One could say that all this is very simple. It is just a matter of moments, make a decision and all is well. Dare like a bold swimmer to plunge into the sea, and dare to believe that the weight of the swimmer will go to the goal against all opposing currents.

Yet, our approach must begin differently from this. First, we must reject the devil’s web of deception. Making decisions is often dangerous, or rather, talking about them is. Before you learn to walk you have to crawl on all fours; to try to fly right before walking is a dangerous set-up. Certainly there must be great decisions, but even in connection with them the important thing is to get under way with your decision. Do not fly so high with your decisions that you forget that a decision is but a beginning.

How wretched and miserable it is to find in a person many good intentions but few good deeds. And there are other dangers too, dangers of sin. With all your good intentions, you must not forget your duty, neither should you forget to do it with joy. And strive to carry your burdens and responsibilities in a surrendered way. If you don’t, there is a danger of losing your decisiveness; of going through life without courage and fading away in death.

So what about the decision, which was after all meant so very well? A road well begun is the battle half won. The important thing is to make a beginning and get under way. There is nothing more harmful for your soul than to hold back and not get moving.

The path of an honest fighter is a difficult one. And when the fighter grows cool in the evening of his life this is still no excuse to retire into games and amusement. Whoever remains faithful to his decision will realize that his whole life is a struggle. Such a person does not fall into the temptation of proudly telling others of what he has done with his life. Nor will he talk about the “great decisions” he has made. He knows full well that at decisive moments you have to renew your resolve again and again and that this alone makes good the decision and the decision good.

In the end, the archenemy of decision is cowardice. Cowardice is constantly at work trying to break off the good agreement of decision with eternity. When the minister preaches a sermon against pride, he has many listeners. But if he wants to warn his listeners against cowardice, things look very different. His listeners look around to see if there is any such miserable fellow among them. A cowardly soul – after all, that is the most miserable thing one can imagine, that is something one simply can’t endure. We can put up with one who is spoiled or decadent in some way or another, even if he is proud, but only if he is not a coward.
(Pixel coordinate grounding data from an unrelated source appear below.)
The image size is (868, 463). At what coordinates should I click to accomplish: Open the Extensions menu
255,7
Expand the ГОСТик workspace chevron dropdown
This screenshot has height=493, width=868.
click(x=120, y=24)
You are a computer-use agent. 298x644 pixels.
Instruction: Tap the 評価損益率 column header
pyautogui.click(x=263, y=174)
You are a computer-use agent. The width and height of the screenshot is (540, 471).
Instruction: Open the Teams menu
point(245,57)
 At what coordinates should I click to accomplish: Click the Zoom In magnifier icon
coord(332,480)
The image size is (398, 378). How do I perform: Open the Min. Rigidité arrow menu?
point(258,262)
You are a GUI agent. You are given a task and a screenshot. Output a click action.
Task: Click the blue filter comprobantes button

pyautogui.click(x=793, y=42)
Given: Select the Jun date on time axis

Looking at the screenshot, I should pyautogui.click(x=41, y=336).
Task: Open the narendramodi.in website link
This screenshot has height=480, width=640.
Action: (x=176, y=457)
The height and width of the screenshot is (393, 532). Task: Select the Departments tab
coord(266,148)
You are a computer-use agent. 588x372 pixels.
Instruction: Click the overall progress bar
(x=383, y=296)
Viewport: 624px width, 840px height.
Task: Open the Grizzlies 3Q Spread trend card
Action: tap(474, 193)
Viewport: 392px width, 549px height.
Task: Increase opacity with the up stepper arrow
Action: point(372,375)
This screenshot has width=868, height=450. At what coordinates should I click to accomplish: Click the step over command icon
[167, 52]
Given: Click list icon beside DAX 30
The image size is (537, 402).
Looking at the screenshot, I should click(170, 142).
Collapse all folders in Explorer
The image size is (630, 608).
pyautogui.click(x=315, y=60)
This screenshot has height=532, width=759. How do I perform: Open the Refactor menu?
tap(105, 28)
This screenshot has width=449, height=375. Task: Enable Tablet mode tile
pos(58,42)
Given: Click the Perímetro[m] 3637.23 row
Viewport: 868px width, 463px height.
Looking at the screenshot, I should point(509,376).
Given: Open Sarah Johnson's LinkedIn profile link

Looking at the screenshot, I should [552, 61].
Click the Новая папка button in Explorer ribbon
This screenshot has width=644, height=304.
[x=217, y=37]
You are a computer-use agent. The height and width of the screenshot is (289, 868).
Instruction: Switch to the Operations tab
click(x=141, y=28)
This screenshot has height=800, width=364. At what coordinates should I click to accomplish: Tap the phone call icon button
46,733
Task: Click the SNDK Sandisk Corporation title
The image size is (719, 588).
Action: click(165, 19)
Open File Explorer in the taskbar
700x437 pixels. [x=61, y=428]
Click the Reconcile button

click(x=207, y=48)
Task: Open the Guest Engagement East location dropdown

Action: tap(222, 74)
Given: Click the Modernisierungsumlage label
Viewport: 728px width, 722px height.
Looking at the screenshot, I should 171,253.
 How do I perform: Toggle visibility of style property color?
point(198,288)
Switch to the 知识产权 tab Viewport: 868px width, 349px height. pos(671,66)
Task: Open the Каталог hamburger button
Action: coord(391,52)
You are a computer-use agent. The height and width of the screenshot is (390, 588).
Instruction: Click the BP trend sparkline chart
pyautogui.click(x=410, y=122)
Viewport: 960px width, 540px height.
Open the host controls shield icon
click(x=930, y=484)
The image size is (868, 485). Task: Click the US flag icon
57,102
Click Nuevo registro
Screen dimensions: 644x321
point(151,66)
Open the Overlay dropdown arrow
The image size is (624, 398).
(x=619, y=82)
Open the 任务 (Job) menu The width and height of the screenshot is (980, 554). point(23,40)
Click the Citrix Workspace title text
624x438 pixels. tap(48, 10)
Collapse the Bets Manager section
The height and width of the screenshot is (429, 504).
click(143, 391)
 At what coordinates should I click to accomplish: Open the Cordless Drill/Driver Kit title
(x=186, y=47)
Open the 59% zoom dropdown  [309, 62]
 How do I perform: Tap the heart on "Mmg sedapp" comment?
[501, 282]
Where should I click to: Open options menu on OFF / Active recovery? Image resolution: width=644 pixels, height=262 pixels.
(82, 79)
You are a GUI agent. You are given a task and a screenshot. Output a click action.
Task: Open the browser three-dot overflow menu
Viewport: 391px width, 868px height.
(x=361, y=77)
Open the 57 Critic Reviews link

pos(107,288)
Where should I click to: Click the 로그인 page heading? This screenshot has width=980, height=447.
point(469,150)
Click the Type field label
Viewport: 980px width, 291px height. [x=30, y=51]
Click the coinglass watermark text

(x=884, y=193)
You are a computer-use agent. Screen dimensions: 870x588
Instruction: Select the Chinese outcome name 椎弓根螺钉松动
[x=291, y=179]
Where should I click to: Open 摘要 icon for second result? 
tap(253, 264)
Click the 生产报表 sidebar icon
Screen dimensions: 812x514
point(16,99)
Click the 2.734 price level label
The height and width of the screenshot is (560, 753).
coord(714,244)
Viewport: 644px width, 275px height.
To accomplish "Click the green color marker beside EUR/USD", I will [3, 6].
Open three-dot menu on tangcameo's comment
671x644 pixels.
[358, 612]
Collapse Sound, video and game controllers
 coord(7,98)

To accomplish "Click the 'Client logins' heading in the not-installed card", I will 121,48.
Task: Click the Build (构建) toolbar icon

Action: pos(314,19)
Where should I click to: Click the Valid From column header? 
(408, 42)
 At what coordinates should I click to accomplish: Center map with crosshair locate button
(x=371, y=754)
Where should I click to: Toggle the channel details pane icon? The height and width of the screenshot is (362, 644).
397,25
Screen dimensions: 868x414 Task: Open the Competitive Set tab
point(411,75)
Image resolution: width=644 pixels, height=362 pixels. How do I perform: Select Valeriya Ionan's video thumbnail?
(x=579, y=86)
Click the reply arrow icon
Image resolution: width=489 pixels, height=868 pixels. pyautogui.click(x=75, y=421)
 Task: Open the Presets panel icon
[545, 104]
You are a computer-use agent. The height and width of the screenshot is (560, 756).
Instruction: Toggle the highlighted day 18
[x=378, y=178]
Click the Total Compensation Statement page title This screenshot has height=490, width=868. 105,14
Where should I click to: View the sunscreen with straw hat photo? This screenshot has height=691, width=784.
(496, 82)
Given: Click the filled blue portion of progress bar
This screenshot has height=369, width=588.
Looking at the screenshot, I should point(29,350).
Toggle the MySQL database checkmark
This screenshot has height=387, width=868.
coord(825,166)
And yet the separation of cowardice and pride is a false one, for these two are really one and the same. The proud person always wants to do the right thing, the great thing. But because he wants to do it in his own strength, he is fighting not with man but with God. He wants to have a great task set before himself and to carry it through on his own accord. And then he is very pleased with his place. Many have taken the first leap of pride into life, many stop there. But the next leap is different.

How? The proud person, ironically, begins looking around for people of like mind who want to be sufficient unto themselves in their pride. This is because anyone who stands alone for any length of time soon discovers that there is a God. Such a realization is something no one can endure. And so one becomes cowardly. Of course, cowardice never shows itself as such. It won’t make a great noise. No, it is quite hidden and quiet. And yet it joins all other passions to it, because cowardice is very comfortable and obliging in associating with other passions. It knows very well how to make friends with them.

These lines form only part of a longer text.